+++ SUPPLIED MATERIAL +++

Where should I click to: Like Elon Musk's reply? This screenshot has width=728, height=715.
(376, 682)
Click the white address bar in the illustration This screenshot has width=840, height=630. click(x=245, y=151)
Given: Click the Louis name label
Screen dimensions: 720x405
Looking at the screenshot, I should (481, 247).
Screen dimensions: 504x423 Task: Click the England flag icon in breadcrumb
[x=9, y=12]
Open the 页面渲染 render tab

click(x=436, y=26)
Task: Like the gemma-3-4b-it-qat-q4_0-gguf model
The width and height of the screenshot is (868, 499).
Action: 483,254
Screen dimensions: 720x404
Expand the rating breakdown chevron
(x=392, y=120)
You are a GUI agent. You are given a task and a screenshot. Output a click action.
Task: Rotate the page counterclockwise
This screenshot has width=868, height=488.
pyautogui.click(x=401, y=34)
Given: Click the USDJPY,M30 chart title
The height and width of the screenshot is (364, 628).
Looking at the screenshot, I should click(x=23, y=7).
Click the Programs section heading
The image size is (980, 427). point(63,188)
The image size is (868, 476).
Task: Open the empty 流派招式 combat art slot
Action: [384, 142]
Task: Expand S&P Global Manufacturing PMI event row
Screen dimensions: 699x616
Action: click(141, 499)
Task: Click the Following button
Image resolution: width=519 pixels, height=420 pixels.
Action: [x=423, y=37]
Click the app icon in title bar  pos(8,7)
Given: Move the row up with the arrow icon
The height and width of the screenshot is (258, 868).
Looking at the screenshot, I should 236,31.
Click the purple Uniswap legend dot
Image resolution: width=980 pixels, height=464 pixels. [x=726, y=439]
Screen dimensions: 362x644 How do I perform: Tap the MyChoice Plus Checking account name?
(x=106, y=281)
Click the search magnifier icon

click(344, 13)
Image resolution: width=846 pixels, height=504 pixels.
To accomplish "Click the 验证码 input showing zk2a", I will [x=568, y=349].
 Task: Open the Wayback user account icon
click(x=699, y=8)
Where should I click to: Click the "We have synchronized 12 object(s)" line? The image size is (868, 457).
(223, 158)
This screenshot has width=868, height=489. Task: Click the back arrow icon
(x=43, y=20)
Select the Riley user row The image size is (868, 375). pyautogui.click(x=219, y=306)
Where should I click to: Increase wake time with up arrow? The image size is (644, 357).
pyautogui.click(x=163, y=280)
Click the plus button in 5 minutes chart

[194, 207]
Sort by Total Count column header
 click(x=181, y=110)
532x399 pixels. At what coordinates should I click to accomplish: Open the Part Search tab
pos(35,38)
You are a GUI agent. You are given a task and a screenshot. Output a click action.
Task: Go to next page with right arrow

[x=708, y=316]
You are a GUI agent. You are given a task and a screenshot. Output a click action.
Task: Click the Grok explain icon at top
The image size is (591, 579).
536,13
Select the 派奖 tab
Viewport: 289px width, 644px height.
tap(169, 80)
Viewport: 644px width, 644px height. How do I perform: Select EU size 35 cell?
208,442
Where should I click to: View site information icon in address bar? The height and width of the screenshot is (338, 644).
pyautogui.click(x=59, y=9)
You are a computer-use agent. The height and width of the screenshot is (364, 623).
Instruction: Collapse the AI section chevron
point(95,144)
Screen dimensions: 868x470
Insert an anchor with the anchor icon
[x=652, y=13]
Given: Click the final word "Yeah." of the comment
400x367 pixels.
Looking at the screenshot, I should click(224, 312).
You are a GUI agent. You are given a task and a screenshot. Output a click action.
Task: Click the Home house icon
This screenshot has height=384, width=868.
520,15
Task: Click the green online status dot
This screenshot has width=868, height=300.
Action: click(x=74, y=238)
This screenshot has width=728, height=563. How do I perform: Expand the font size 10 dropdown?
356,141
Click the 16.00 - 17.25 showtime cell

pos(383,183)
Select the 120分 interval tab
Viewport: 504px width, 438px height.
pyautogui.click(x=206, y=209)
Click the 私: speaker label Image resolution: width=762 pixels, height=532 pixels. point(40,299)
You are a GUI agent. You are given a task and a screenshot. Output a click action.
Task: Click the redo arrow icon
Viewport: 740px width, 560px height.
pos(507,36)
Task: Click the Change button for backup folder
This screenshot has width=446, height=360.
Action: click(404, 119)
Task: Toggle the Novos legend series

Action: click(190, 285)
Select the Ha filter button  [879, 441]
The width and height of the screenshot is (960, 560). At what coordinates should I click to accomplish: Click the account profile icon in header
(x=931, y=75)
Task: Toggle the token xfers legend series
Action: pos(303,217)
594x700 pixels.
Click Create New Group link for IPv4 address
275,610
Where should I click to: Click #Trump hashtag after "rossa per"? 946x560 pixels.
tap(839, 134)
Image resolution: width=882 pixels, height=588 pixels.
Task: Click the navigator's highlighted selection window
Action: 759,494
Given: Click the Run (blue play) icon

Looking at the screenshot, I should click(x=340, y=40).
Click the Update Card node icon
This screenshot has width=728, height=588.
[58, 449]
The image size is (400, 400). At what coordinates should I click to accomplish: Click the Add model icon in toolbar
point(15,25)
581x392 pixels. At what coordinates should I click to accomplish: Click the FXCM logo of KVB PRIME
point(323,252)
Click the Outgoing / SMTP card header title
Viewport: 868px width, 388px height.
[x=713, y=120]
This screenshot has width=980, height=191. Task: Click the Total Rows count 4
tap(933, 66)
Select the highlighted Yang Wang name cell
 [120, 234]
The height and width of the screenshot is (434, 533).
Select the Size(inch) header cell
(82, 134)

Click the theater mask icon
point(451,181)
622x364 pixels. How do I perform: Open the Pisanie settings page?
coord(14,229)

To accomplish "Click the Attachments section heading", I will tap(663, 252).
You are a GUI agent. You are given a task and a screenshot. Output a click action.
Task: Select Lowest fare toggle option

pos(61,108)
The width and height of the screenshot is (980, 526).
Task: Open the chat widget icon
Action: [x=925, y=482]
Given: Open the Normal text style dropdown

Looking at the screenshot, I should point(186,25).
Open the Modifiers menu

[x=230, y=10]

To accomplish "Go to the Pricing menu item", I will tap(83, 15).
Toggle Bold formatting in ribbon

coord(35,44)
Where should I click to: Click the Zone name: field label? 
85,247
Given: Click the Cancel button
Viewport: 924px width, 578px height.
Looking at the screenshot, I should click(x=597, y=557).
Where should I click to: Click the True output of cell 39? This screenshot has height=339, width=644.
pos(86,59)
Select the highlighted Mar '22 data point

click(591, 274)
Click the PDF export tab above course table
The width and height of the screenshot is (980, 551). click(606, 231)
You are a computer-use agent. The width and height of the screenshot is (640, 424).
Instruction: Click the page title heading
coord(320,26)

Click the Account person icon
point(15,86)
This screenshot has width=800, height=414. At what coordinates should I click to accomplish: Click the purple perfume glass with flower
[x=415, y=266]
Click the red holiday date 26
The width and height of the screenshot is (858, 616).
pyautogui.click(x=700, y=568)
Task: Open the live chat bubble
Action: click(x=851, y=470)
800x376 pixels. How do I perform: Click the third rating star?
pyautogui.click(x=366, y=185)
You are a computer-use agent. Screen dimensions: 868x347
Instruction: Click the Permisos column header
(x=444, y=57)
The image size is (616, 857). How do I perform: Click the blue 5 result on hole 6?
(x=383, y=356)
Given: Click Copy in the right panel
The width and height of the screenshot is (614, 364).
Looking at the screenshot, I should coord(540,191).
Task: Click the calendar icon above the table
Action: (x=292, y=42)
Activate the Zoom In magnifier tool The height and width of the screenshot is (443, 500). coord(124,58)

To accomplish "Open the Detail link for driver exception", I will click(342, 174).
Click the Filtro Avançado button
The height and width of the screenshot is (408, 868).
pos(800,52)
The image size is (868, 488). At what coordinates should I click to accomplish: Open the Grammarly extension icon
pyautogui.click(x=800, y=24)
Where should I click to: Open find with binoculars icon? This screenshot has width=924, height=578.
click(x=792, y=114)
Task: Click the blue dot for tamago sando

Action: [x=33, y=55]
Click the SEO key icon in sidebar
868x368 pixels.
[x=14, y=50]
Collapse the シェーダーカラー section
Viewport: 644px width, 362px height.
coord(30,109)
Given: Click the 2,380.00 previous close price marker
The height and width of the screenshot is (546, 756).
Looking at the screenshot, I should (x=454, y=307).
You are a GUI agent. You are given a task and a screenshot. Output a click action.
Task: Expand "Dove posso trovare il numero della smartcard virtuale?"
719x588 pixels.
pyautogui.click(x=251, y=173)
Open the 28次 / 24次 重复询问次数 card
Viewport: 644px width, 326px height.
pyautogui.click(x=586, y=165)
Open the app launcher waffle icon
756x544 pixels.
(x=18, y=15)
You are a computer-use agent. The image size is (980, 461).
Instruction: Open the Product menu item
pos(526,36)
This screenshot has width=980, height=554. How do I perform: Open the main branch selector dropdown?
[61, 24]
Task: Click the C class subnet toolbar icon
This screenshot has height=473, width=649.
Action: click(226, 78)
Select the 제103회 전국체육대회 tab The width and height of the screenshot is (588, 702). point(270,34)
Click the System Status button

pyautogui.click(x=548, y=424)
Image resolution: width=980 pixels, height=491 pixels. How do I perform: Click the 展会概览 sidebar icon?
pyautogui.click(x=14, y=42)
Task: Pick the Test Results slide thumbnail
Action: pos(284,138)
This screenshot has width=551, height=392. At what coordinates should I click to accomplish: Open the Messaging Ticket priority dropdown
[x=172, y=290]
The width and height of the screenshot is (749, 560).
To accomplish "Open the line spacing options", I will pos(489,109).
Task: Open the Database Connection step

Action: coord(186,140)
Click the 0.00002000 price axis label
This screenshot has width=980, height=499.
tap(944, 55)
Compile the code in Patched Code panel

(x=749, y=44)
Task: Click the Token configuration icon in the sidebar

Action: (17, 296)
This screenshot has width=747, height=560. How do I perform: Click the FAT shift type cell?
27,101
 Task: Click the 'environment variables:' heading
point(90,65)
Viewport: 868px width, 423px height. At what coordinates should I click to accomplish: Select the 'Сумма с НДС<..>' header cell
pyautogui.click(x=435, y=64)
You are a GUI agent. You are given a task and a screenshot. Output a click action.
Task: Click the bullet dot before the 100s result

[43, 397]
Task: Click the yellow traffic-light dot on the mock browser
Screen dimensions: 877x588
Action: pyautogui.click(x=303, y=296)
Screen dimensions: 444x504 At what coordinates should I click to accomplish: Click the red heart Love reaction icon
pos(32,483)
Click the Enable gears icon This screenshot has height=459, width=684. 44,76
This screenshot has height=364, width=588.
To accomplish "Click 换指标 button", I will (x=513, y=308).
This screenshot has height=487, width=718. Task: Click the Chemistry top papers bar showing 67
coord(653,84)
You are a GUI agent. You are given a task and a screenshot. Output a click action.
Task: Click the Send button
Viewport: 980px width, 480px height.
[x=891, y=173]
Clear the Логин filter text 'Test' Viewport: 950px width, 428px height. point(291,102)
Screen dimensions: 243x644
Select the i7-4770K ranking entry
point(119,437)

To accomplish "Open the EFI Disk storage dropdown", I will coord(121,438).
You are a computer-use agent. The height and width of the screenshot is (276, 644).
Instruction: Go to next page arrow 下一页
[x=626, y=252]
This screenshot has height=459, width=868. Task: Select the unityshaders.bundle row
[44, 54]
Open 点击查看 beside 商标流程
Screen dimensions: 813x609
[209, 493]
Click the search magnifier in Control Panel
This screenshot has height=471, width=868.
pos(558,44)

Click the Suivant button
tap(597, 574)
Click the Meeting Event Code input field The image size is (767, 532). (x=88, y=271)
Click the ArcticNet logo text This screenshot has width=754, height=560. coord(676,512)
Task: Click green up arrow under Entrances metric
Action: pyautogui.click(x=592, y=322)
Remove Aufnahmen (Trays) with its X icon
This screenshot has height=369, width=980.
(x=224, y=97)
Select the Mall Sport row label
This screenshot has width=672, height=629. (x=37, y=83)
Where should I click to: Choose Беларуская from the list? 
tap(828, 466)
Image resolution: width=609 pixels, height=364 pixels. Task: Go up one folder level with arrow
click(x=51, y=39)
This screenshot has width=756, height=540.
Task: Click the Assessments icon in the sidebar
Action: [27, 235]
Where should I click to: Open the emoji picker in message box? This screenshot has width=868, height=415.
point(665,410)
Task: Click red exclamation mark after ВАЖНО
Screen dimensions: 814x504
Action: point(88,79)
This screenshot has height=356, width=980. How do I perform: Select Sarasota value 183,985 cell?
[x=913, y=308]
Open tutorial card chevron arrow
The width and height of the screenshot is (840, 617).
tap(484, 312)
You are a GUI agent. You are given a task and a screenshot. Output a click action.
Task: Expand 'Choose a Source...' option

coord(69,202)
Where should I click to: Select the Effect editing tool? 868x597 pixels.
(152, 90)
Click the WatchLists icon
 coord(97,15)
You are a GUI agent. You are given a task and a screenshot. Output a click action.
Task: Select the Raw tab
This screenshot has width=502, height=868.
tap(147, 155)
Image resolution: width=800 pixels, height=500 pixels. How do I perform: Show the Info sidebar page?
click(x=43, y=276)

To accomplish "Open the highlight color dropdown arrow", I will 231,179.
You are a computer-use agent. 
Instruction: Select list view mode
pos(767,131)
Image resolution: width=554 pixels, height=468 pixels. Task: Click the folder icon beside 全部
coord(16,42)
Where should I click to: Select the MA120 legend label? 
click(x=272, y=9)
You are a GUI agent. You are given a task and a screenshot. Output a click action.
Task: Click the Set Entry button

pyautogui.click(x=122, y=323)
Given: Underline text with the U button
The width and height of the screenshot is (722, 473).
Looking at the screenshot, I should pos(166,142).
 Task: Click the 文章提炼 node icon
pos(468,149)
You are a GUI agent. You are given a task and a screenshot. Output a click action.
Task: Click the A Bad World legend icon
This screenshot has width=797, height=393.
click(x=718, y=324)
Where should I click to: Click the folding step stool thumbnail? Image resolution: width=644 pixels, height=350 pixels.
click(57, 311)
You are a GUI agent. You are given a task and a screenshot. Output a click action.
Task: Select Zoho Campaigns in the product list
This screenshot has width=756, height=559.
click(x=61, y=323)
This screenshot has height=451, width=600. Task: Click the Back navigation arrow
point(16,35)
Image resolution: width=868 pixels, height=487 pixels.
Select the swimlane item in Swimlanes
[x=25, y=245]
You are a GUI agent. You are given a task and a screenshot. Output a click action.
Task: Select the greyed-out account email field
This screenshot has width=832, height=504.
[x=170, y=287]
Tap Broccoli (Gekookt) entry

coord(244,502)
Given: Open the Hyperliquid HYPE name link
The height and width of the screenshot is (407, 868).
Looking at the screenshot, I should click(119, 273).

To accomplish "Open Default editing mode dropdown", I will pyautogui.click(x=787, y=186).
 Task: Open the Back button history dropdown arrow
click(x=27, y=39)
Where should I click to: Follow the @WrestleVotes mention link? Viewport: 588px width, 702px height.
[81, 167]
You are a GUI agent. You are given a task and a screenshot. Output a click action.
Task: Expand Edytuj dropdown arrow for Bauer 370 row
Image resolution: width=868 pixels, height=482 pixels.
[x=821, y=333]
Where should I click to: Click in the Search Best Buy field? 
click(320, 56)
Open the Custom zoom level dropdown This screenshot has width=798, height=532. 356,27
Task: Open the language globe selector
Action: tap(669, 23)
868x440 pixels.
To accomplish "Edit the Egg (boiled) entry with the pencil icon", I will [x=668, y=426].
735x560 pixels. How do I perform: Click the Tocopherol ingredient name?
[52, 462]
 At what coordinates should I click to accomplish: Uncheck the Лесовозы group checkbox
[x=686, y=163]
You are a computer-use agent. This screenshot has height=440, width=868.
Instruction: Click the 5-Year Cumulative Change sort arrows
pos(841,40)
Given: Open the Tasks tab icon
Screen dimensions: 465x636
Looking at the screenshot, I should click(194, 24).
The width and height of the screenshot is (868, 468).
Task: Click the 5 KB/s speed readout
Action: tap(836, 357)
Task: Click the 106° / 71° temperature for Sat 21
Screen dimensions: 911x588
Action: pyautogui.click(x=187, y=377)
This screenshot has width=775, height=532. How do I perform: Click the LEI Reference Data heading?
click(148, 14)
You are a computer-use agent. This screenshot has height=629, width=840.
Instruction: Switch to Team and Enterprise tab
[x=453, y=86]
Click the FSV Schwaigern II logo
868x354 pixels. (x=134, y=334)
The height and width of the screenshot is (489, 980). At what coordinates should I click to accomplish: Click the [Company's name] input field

+++

- [BRIEF] An exact, complete copy of the lines above from the one with "Open the 28次 / 24次 重复询问次数 card" through the one with "Task: Click the C class subnet toolbar icon" is the whole answer.

- [WRITTEN ANSWER]
Open the 28次 / 24次 重复询问次数 card
Viewport: 644px width, 326px height.
pyautogui.click(x=586, y=165)
Open the app launcher waffle icon
756x544 pixels.
(x=18, y=15)
You are a computer-use agent. The image size is (980, 461).
Instruction: Open the Product menu item
pos(526,36)
This screenshot has width=980, height=554. How do I perform: Open the main branch selector dropdown?
[61, 24]
Task: Click the C class subnet toolbar icon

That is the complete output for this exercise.